The required output is the whole listing below, unchanged.

> AVAILABLE RECORDS
● ● ● ●

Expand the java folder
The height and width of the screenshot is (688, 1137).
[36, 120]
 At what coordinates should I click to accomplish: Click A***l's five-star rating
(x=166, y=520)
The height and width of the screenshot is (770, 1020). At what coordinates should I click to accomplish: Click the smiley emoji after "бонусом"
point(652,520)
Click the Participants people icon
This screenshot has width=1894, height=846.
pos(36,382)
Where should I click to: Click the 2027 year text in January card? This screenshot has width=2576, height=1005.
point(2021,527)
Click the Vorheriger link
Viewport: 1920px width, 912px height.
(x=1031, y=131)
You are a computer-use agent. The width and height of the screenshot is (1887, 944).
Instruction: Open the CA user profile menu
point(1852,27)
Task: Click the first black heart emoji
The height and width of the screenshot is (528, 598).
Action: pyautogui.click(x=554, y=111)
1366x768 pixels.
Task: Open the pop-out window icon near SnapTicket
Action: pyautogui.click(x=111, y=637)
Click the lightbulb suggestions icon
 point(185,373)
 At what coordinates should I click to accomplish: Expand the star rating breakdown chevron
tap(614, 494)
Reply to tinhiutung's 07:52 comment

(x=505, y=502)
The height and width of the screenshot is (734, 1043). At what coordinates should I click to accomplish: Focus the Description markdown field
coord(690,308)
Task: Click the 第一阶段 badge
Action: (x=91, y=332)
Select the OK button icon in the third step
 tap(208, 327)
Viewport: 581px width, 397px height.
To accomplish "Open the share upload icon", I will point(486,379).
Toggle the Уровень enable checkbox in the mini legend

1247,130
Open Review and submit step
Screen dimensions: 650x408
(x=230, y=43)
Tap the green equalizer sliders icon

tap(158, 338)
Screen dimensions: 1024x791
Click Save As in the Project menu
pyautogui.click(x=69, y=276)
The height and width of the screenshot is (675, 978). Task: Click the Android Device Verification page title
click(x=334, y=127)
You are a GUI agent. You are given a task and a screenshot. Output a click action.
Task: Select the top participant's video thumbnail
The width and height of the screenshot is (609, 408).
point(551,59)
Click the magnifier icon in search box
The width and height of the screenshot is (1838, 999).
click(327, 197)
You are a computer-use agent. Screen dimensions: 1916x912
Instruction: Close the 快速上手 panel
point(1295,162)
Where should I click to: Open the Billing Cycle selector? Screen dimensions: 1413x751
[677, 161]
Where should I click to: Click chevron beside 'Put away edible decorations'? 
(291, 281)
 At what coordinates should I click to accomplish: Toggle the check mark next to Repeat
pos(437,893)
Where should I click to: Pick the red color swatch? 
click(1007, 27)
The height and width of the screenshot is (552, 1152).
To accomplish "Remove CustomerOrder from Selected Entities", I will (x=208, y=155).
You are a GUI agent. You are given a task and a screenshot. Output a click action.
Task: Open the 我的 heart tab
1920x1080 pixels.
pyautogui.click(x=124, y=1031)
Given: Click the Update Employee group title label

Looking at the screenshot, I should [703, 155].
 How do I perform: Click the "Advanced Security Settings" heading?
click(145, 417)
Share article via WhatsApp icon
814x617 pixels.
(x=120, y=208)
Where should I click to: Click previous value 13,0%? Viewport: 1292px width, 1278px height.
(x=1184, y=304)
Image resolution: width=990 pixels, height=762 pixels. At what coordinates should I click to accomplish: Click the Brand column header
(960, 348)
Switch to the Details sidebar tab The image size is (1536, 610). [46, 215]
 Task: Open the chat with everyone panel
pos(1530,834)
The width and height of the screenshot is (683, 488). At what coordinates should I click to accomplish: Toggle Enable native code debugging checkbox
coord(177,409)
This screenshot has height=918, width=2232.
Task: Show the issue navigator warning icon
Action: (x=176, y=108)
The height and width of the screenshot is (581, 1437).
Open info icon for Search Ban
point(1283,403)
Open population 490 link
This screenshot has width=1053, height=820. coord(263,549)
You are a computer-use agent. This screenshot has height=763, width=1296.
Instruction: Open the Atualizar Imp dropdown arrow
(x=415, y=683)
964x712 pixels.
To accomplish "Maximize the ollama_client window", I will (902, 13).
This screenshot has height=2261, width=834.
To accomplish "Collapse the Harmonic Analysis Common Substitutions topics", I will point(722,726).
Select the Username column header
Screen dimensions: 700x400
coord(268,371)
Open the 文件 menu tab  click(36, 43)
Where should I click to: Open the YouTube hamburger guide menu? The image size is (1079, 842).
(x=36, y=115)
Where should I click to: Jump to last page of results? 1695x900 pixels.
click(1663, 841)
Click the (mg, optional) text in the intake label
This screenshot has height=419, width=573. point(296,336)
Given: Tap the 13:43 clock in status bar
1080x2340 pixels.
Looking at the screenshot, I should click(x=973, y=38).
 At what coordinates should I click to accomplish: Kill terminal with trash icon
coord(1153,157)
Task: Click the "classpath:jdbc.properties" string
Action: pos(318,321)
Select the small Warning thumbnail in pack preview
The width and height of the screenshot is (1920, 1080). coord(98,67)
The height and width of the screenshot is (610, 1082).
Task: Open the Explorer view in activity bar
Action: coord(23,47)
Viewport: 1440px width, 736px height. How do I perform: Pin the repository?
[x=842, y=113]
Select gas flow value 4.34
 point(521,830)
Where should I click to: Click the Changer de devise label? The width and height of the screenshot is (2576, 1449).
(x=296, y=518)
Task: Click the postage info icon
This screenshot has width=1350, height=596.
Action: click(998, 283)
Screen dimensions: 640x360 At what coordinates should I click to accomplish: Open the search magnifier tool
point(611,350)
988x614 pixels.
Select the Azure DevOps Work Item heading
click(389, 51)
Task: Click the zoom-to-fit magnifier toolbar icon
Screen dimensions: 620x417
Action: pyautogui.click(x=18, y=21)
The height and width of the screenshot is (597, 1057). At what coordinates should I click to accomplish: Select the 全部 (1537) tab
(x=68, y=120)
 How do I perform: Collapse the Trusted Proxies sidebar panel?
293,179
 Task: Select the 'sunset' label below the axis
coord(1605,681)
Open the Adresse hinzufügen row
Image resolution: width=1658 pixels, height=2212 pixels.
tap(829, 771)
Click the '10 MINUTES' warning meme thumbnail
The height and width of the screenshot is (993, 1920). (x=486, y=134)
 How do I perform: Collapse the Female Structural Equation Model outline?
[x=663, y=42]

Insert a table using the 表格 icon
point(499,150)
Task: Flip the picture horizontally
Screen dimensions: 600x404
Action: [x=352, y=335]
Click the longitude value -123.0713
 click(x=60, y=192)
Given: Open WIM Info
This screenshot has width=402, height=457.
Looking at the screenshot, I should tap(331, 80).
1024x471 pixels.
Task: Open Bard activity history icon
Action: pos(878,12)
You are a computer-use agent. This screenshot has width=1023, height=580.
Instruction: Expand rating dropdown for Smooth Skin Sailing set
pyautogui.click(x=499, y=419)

● ● ● ●

> SOLUTION TO THE EXERCISE
Expand the java folder
The height and width of the screenshot is (688, 1137).
[36, 120]
 At what coordinates should I click to accomplish: Click A***l's five-star rating
(x=166, y=520)
The height and width of the screenshot is (770, 1020). At what coordinates should I click to accomplish: Click the smiley emoji after "бонусом"
point(652,520)
Click the Participants people icon
This screenshot has width=1894, height=846.
pos(36,382)
Where should I click to: Click the 2027 year text in January card? This screenshot has width=2576, height=1005.
point(2021,527)
Click the Vorheriger link
Viewport: 1920px width, 912px height.
(x=1031, y=131)
You are a computer-use agent. The width and height of the screenshot is (1887, 944).
Instruction: Open the CA user profile menu
point(1852,27)
Task: Click the first black heart emoji
The height and width of the screenshot is (528, 598).
Action: pyautogui.click(x=554, y=111)
1366x768 pixels.
Task: Open the pop-out window icon near SnapTicket
Action: pyautogui.click(x=111, y=637)
Click the lightbulb suggestions icon
 point(185,373)
 At what coordinates should I click to accomplish: Expand the star rating breakdown chevron
tap(614, 494)
Reply to tinhiutung's 07:52 comment

(x=505, y=502)
The height and width of the screenshot is (734, 1043). At what coordinates should I click to accomplish: Focus the Description markdown field
coord(690,308)
Task: Click the 第一阶段 badge
Action: (x=91, y=332)
Select the OK button icon in the third step
 tap(208, 327)
Viewport: 581px width, 397px height.
To accomplish "Open the share upload icon", I will point(486,379).
Toggle the Уровень enable checkbox in the mini legend

1247,130
Open Review and submit step
Screen dimensions: 650x408
(x=230, y=43)
Tap the green equalizer sliders icon

tap(158, 338)
Screen dimensions: 1024x791
Click Save As in the Project menu
pyautogui.click(x=69, y=276)
The height and width of the screenshot is (675, 978). Task: Click the Android Device Verification page title
click(x=334, y=127)
You are a GUI agent. You are given a task and a screenshot. Output a click action.
Task: Select the top participant's video thumbnail
The width and height of the screenshot is (609, 408).
point(551,59)
Click the magnifier icon in search box
The width and height of the screenshot is (1838, 999).
click(327, 197)
You are a computer-use agent. Screen dimensions: 1916x912
Instruction: Close the 快速上手 panel
point(1295,162)
Where should I click to: Open the Billing Cycle selector? Screen dimensions: 1413x751
[677, 161]
Where should I click to: Click chevron beside 'Put away edible decorations'? 
(291, 281)
 At what coordinates should I click to accomplish: Toggle the check mark next to Repeat
pos(437,893)
Where should I click to: Pick the red color swatch? 
click(1007, 27)
The height and width of the screenshot is (552, 1152).
To accomplish "Remove CustomerOrder from Selected Entities", I will (x=208, y=155).
You are a GUI agent. You are given a task and a screenshot. Output a click action.
Task: Open the 我的 heart tab
1920x1080 pixels.
pyautogui.click(x=124, y=1031)
Given: Click the Update Employee group title label

Looking at the screenshot, I should [703, 155].
 How do I perform: Click the "Advanced Security Settings" heading?
click(145, 417)
Share article via WhatsApp icon
814x617 pixels.
(x=120, y=208)
Where should I click to: Click previous value 13,0%? Viewport: 1292px width, 1278px height.
(x=1184, y=304)
Image resolution: width=990 pixels, height=762 pixels. At what coordinates should I click to accomplish: Click the Brand column header
(960, 348)
Switch to the Details sidebar tab The image size is (1536, 610). [46, 215]
 Task: Open the chat with everyone panel
pos(1530,834)
The width and height of the screenshot is (683, 488). At what coordinates should I click to accomplish: Toggle Enable native code debugging checkbox
coord(177,409)
This screenshot has height=918, width=2232.
Task: Show the issue navigator warning icon
Action: (x=176, y=108)
The height and width of the screenshot is (581, 1437).
Open info icon for Search Ban
point(1283,403)
Open population 490 link
This screenshot has width=1053, height=820. coord(263,549)
You are a computer-use agent. This screenshot has height=763, width=1296.
Instruction: Open the Atualizar Imp dropdown arrow
(x=415, y=683)
964x712 pixels.
To accomplish "Maximize the ollama_client window", I will (902, 13).
This screenshot has height=2261, width=834.
To accomplish "Collapse the Harmonic Analysis Common Substitutions topics", I will point(722,726).
Select the Username column header
Screen dimensions: 700x400
coord(268,371)
Open the 文件 menu tab  click(36, 43)
Where should I click to: Open the YouTube hamburger guide menu? The image size is (1079, 842).
(x=36, y=115)
Where should I click to: Jump to last page of results? 1695x900 pixels.
click(1663, 841)
Click the (mg, optional) text in the intake label
This screenshot has height=419, width=573. point(296,336)
Given: Tap the 13:43 clock in status bar
1080x2340 pixels.
Looking at the screenshot, I should click(x=973, y=38).
 At what coordinates should I click to accomplish: Kill terminal with trash icon
coord(1153,157)
Task: Click the "classpath:jdbc.properties" string
Action: pos(318,321)
Select the small Warning thumbnail in pack preview
The width and height of the screenshot is (1920, 1080). coord(98,67)
The height and width of the screenshot is (610, 1082).
Task: Open the Explorer view in activity bar
Action: coord(23,47)
Viewport: 1440px width, 736px height. How do I perform: Pin the repository?
[x=842, y=113]
Select gas flow value 4.34
 point(521,830)
Where should I click to: Click the Changer de devise label? The width and height of the screenshot is (2576, 1449).
(x=296, y=518)
Task: Click the postage info icon
This screenshot has width=1350, height=596.
Action: click(998, 283)
Screen dimensions: 640x360 At what coordinates should I click to accomplish: Open the search magnifier tool
point(611,350)
988x614 pixels.
Select the Azure DevOps Work Item heading
click(389, 51)
Task: Click the zoom-to-fit magnifier toolbar icon
Screen dimensions: 620x417
Action: pyautogui.click(x=18, y=21)
The height and width of the screenshot is (597, 1057). At what coordinates should I click to accomplish: Select the 全部 (1537) tab
(x=68, y=120)
 How do I perform: Collapse the Trusted Proxies sidebar panel?
293,179
 Task: Select the 'sunset' label below the axis
coord(1605,681)
Open the Adresse hinzufügen row
Image resolution: width=1658 pixels, height=2212 pixels.
tap(829, 771)
Click the '10 MINUTES' warning meme thumbnail
The height and width of the screenshot is (993, 1920). (x=486, y=134)
 How do I perform: Collapse the Female Structural Equation Model outline?
[x=663, y=42]

Insert a table using the 表格 icon
point(499,150)
Task: Flip the picture horizontally
Screen dimensions: 600x404
Action: [x=352, y=335]
Click the longitude value -123.0713
 click(x=60, y=192)
Given: Open WIM Info
This screenshot has width=402, height=457.
Looking at the screenshot, I should tap(331, 80).
1024x471 pixels.
Task: Open Bard activity history icon
Action: pos(878,12)
You are a computer-use agent. This screenshot has width=1023, height=580.
Instruction: Expand rating dropdown for Smooth Skin Sailing set
pyautogui.click(x=499, y=419)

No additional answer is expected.